La scuola in carne e ossa ci manca! Il cambiamento in atto concerne piuttosto la concezione di sé, la consapevolezza nuova che investe innanzitutto il corpo docente e che costituisce l’anima della scuola stessa. Gli insegnanti nel momento drammatico attuale riscoprono che prima dei programmi ci sono dei volti da guardare, non avendo paura, per dirla con le parole dello scrittore Affinati, di assumersi la responsabilità dello sguardo dell’altro, sguardo oggi impaurito e pieno di domande di senso sul presente; sguardo che perciò viene nuovamente avvertito come una chiamata alla comunicazione di sé da offrire come risposta all’altezza della sfida, anche attraverso il programma.

Arthur Schopenhauer osservava che “se la nostra vita fosse senza fine e senza dolore forse non verrebbe in mente a nessuno di chiedersi perché il mondo esista e perché sia fatto così com’è fatto”. Oggi i nostri ragazzi sono essi stessi queste domande e chiedono adulti che sappiano intercettare il loro grido nella “guerra lunga” che vede i docenti in seconda linea, dopo gli operatori sanitari, capaci di mantenere come possono quel dialogo educativo tra generazioni che costituisce il fattore più potente della ricostruzione a cui sarà chiamato il paese intero.

Un docente di una scuola romana mi diceva di una madre che gli ha scritto: “nel contesto umano limitante si sopravvive grazie a queste ore di lezione e al nuovo contatto umano indispensabile”. Gli insegnanti oggi sono convocati ad essere presenza che chiama all’essere ragazzi che rischiano di scivolare nel nulla, ad offrire uno sguardo positivo su un futuro a tutti ignoto, a garantire un diritto all’istruzione mentre le libertà vengono meno.

E nel rispondere a questa sfida essi hanno dovuto in pochissimo tempo riscrivere programmi, personalizzare obiettivi, reinventare la didattica, attraverso strumenti digitali quasi mai adoperati prima e di cui per certi versi se ne comprende finalmente tutto il valore.
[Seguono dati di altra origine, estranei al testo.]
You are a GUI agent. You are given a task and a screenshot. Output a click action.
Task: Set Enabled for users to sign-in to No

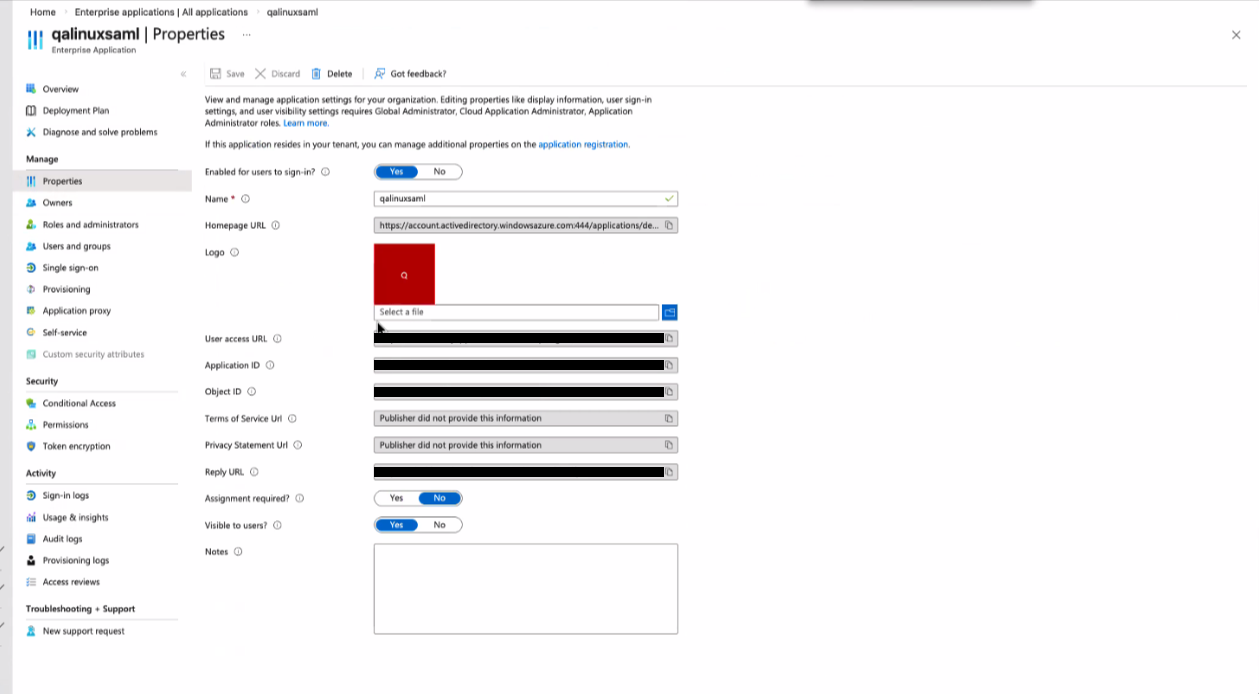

Una dirigente di una scuola lombarda di successo raccontava come il bisogno concreto emerso in questi mesi abbia incrementato la motivazione dei suoi docenti nel conoscere un mondo guardato sinora con reticenza.

In questo sforzo, nell’inevitabile vuoto normativo iniziale e solo in parte colmato, i docenti si sono scoperti comunità educante capace di saper mettere in comune conoscenze ed esperienze e individuando le strategie innovative più idonee, originate da quella creatività suggerita dal papa nel suo messaggio televisivo agli italiani di inizio aprile. “Anche se siamo isolati, – disse papa Francesco – il pensiero e lo spirito possono andare lontano con la creatività dell’amore. Questo ci vuole oggi: la creatività dell’amore”. Proprio questo ha permesso che, nelle pieghe dell’emergenza in corso, la scuola venisse ricreata virtualmente dal nulla, bruciando distanze, tempi e barriere.

Tutto questo fiorire di generosità, in atto su tutto il territorio nazionale, testimonia dunque non soltanto che la scuola non è finita ma che in essa si è riaccesa in modo prepotente quella fiamma, mai spenta in verità, di gratuità e di dono che ne è all’origine e che ritrovo in modo commovente in una filastrocca inglese per bambini, che mi è stata inviata dalla madre di un’alunna, grata di intravederla in atto:

I will teach you in a room
I will teach you now on zoom
I will teach you in your house
I will teach you with a mouse
I will teach you here and there
I will teach you because I care.
So just do your very best.
And do not worry about the rest

 È in questa autocoscienza ritrovata la speranza della scuola che verrà, della scuola che è già iniziata.